The findings of this study reveal that pigs in the western region of Hunan had the lowest susceptibility to Chlamydia infection. This observation may be attributed to the unique topography of Hunan Province, where the southern and western regions are characterized by mountainous terrain, while the northeastern part of the province boasts abundant water resources and expansive areas. These geographical variations, coupled with a higher density of live pigs in certain areas, likely contribute to the differences in Chlamydia seroprevalence.

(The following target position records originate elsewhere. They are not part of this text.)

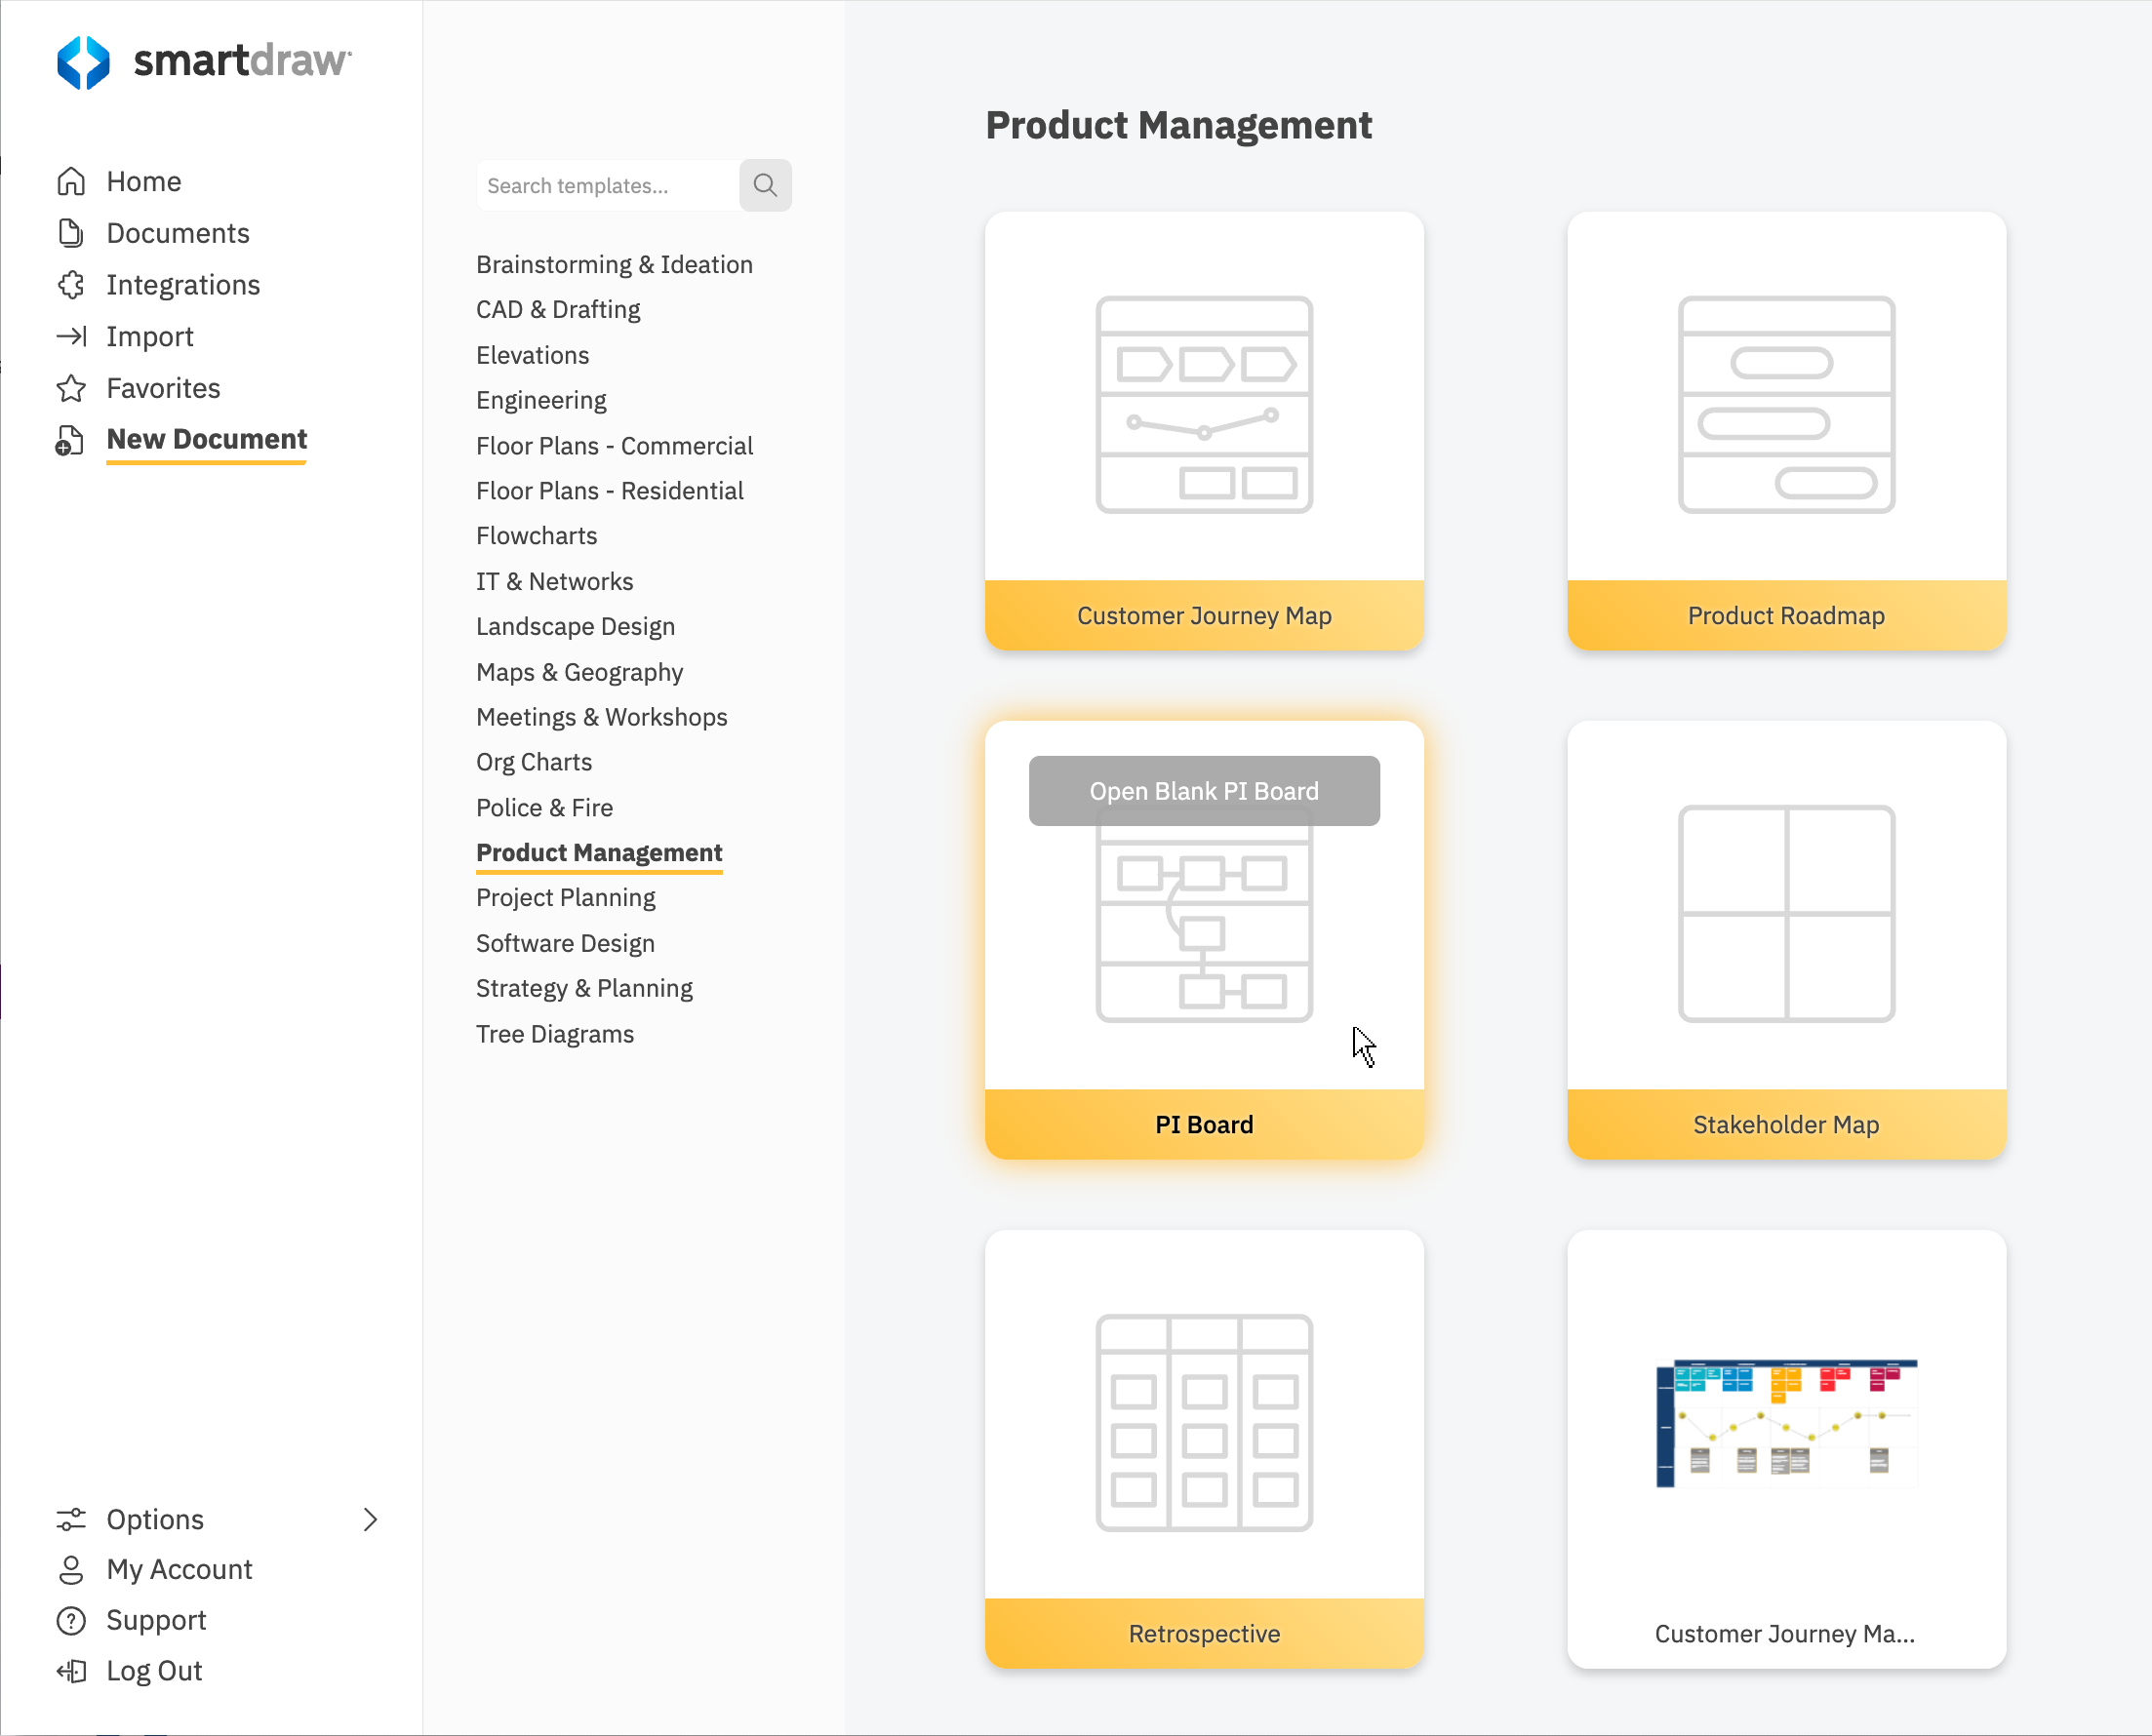Choose the Software Design template category
The image size is (2152, 1736).
(x=565, y=943)
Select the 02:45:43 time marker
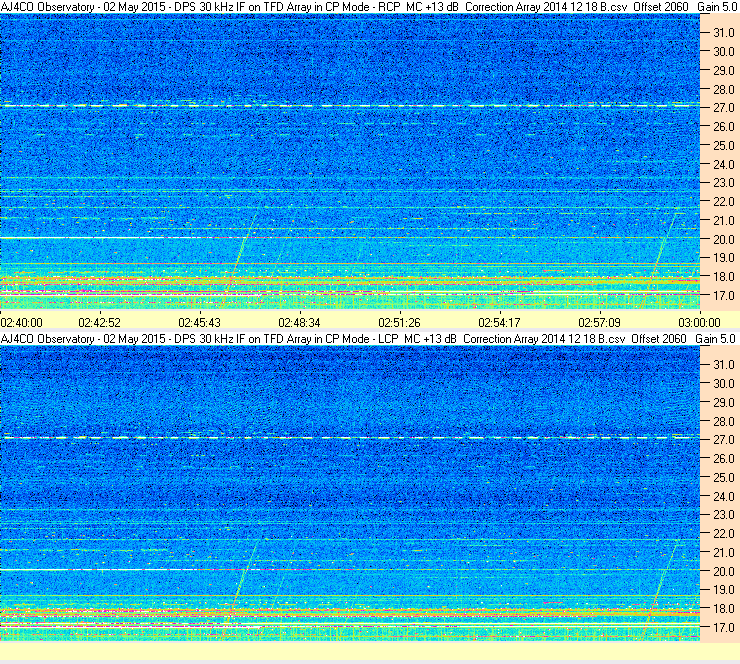The image size is (740, 664). pyautogui.click(x=200, y=323)
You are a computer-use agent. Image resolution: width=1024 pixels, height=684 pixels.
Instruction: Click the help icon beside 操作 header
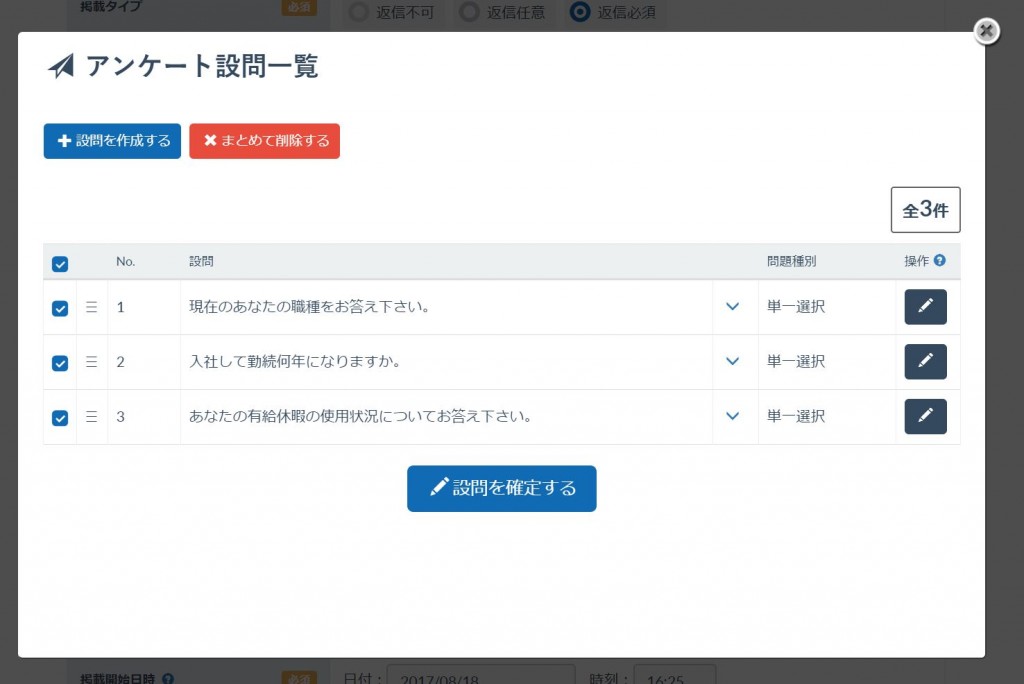tap(940, 260)
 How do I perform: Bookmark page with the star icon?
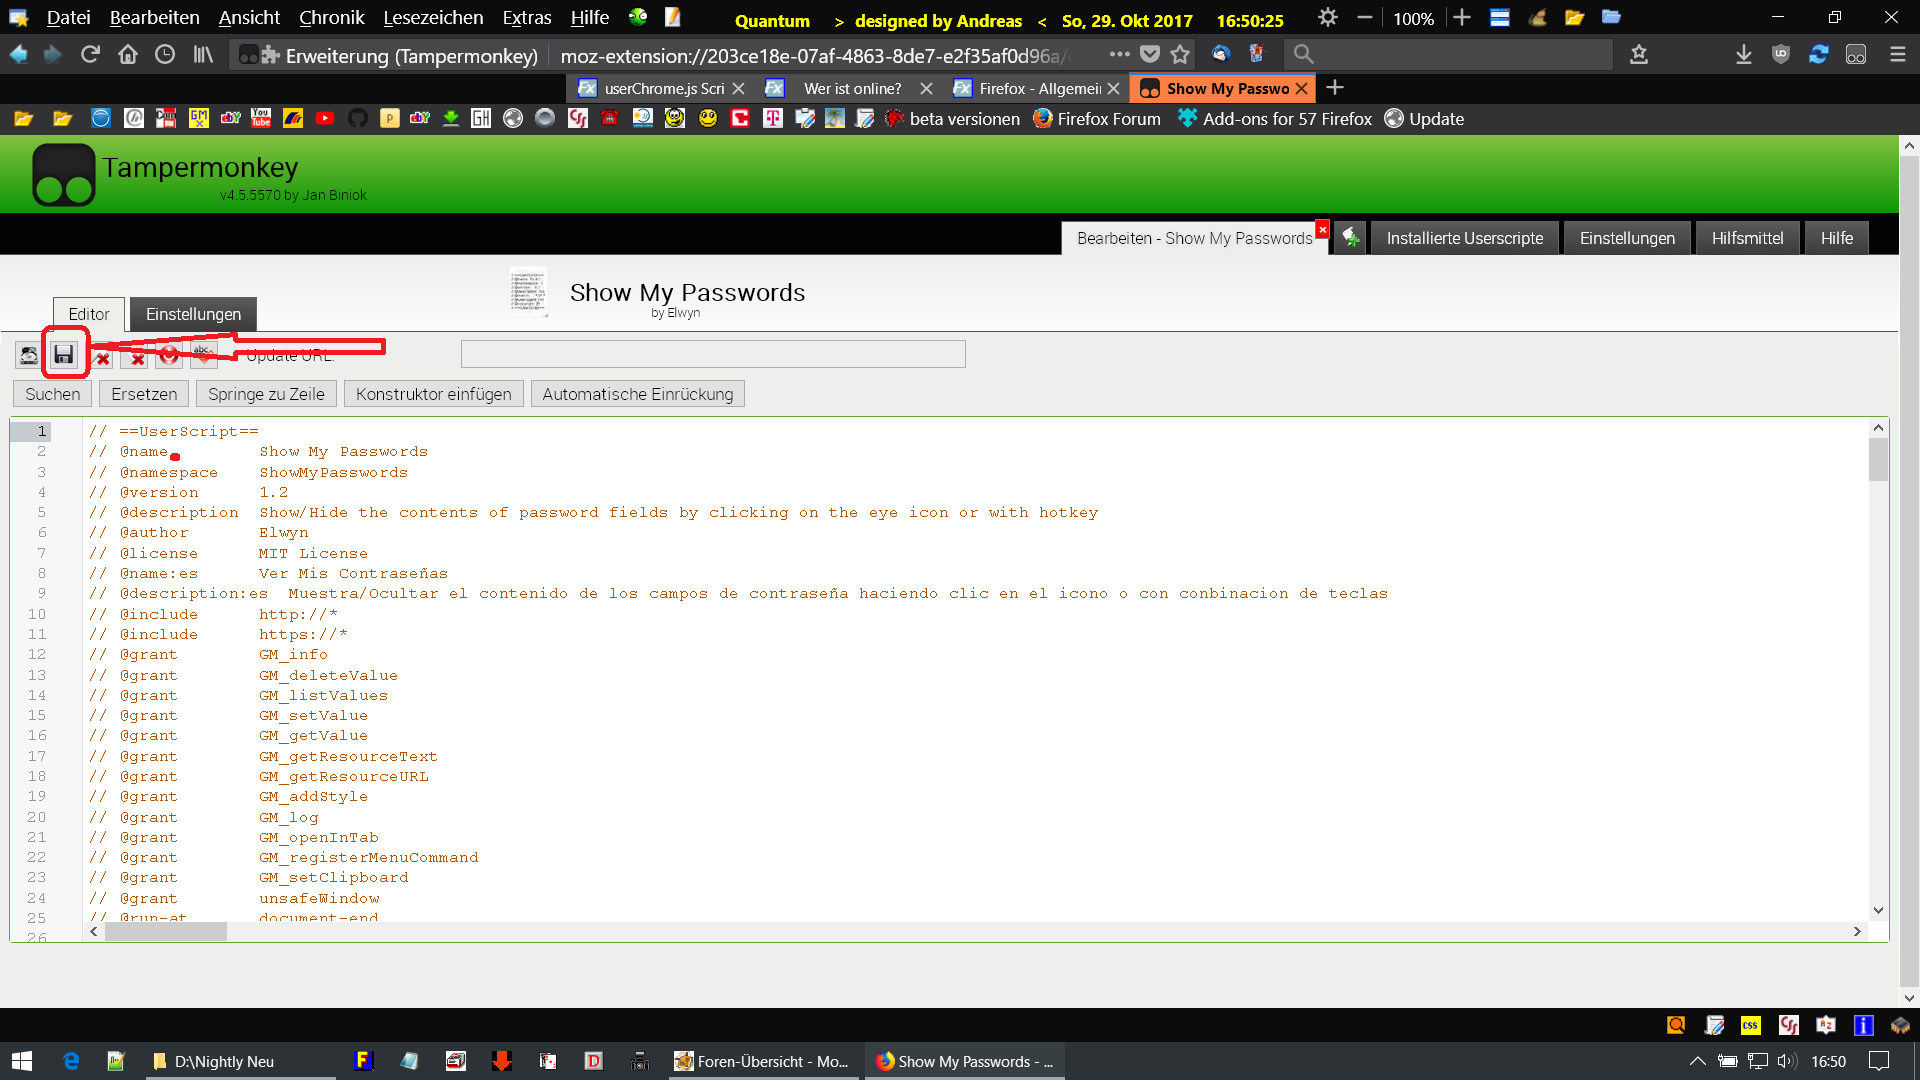click(x=1180, y=55)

It is important to note that the data collected in this study had limitations regarding the information obtained from farmers and companies. To enhance the understanding of Chlamydia infection risk factors in pigs in China, more comprehensive and detailed information is necessary. This includes factors such as gender, age, breed, sources of water and food, as well as other potential exposures that pigs may encounter, and the specific conditions of their rearing environments. Future studies should aim to investigate these specific elements to refine our knowledge of the risk factors associated with Chlamydia infection in pigs and improve the accuracy of the data.
Conclusions
In conclusion, the results of this study indicated that Chlamydia seroprevalence of pigs is quite high in the mountainous region of Hunan province, southern China. Comparative analysis with previous research findings (Table 2) reveals a gradual upward trend in the prevalence of chlamydial infection in Hunan Province as a whole. Moreover, sampling regions, and rearing system were identified as risk factors for Chlamydia infection in Hunan province. For example, the prevalence of chlamydial infections is lower in the mountainous western areas (Xiangxi, Shaoyang, Zhangjiajie) compared with the northern plains. The findings of this study reveal that pigs in the western region of Hunan had the lowest susceptibility to Chlamydia infection. Our results could provide important data for the strategic control and prevention of Chlamydia infection in China.
Ethics Approval and Consent to Participate
All experimental procedures involving animals complied with the National Research Council's Guide for the Care and Use of Laboratory Animals and were approved and overseen by the Institutional Animal Care and Use Committee at Hunan Agricultural University (no. 2021085).